Iraq plans to obtain a sovereign credit rating and is approaching rating agencies as it prepares for a jumbo $5bn bond issue needed to cover a budget deficit caused by low oil prices, its finance minister has said.
“We started the process,” Hoshiyar Zebari told Reuters by telephone. “The banks are also trying to help us in that direction.”
Iraq has said it will issue $5bn of debt in its first international bond sale for nine years. Its need for cash is acute; the government has projected a budget deficit of about $25bn this year, in a budget of roughly $100bn.
Obtaining a credit rating from a major agency, which Iraq currently lacks, could help to persuade global fund managers and banks to subscribe to the issue.
Zebari said Iraq was trying to approach two or three rating agencies, which he did not name. It has been discussing its bond issue plan with Citibank and Deutsche Bank.
The process of obtaining a credit rating could be a delicate one for Iraq, requiring it to open its books to the agencies and disclose new information on its finances. Zebari did not say when he expected the process to be completed.
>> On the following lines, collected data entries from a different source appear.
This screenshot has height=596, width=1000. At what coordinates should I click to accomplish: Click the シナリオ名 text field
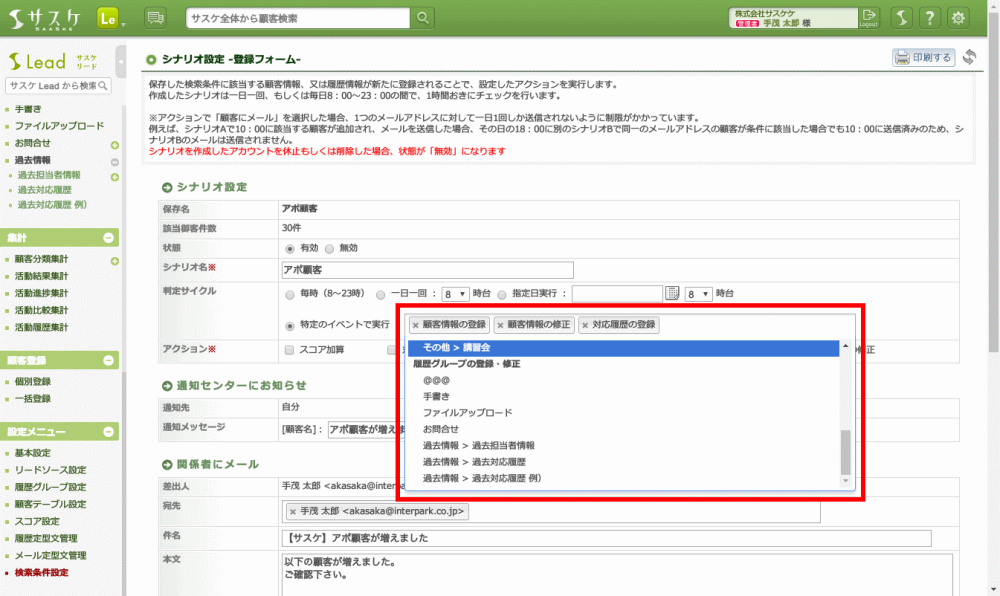428,270
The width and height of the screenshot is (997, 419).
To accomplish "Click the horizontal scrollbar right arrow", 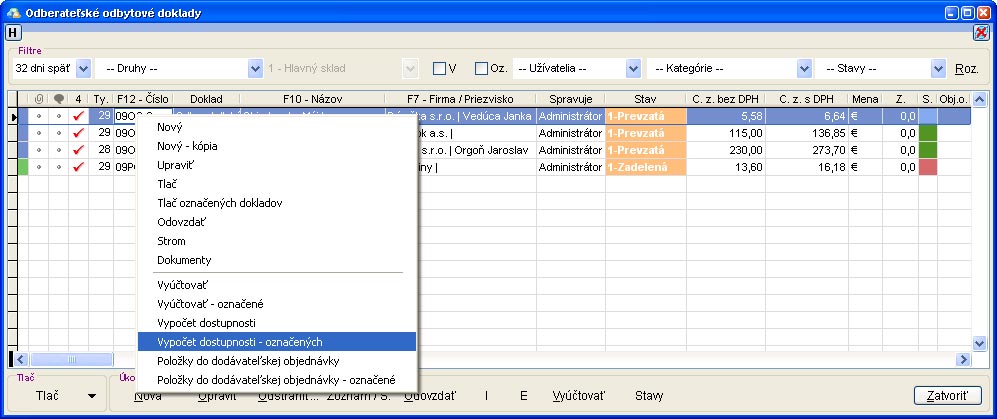I will [964, 359].
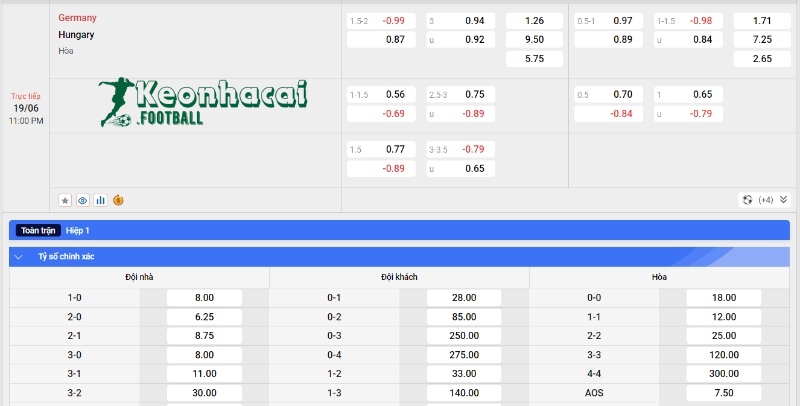Select 1-0 correct score odds 8.00
Viewport: 800px width, 406px height.
[x=204, y=298]
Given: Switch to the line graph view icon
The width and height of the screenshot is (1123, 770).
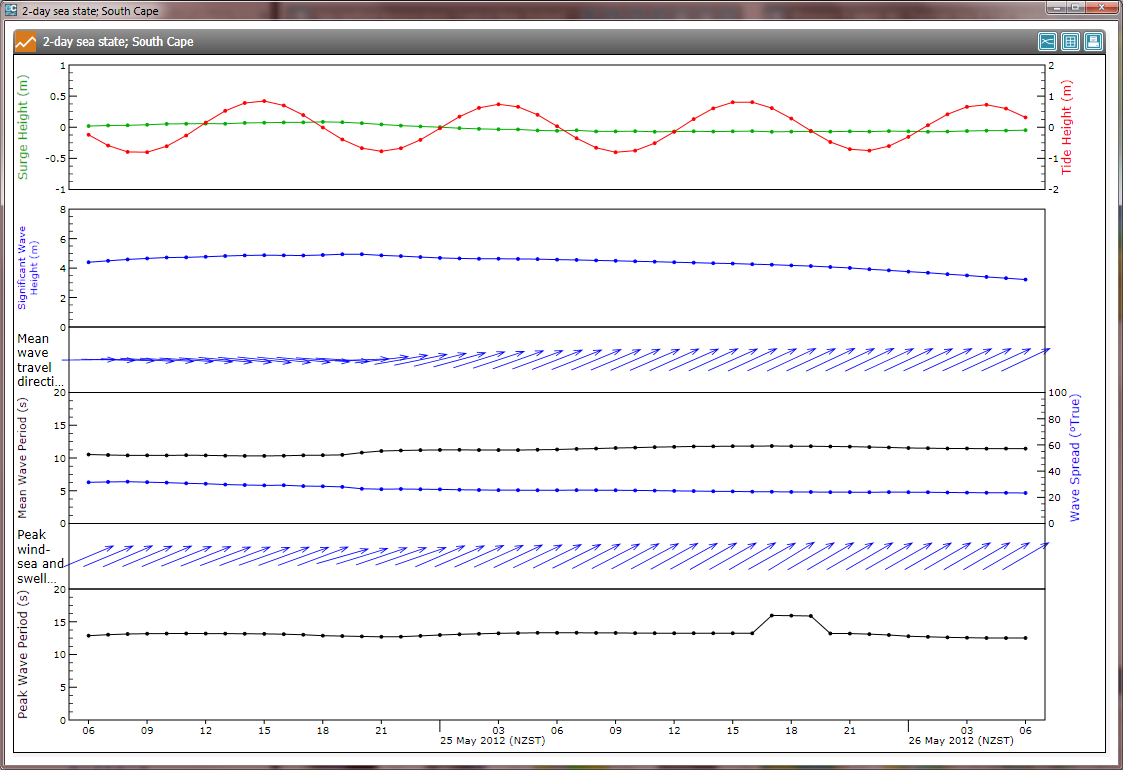Looking at the screenshot, I should click(x=1047, y=42).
Iraq’s huge oil reserves in its southern fields, which have not been touched by the Islamic State insurgency, are expected to draw buyers to its bonds. But many fund managers think it would struggle to sell $5bn in a short space of time, even with generous pricing.
Asked if $5bn was too ambitious, Zebari said: “We have in the budget a commitment to issue $6bn. So this is the low - this is how we plan to cover our deficit. But there’s no way we can do it in one tranche.”
Iraq has an outstanding US dollar bond maturing in 2028 ; panic selling late last year as oil prices plunged pushed its yield to a record high of 10.49% from around 7.2% in September, but it has since dropped back to 8.04%.
Iraqi five-year credit default swaps, used to insure against any sovereign default, are at 539 basis points, near their highest levels since late 2009.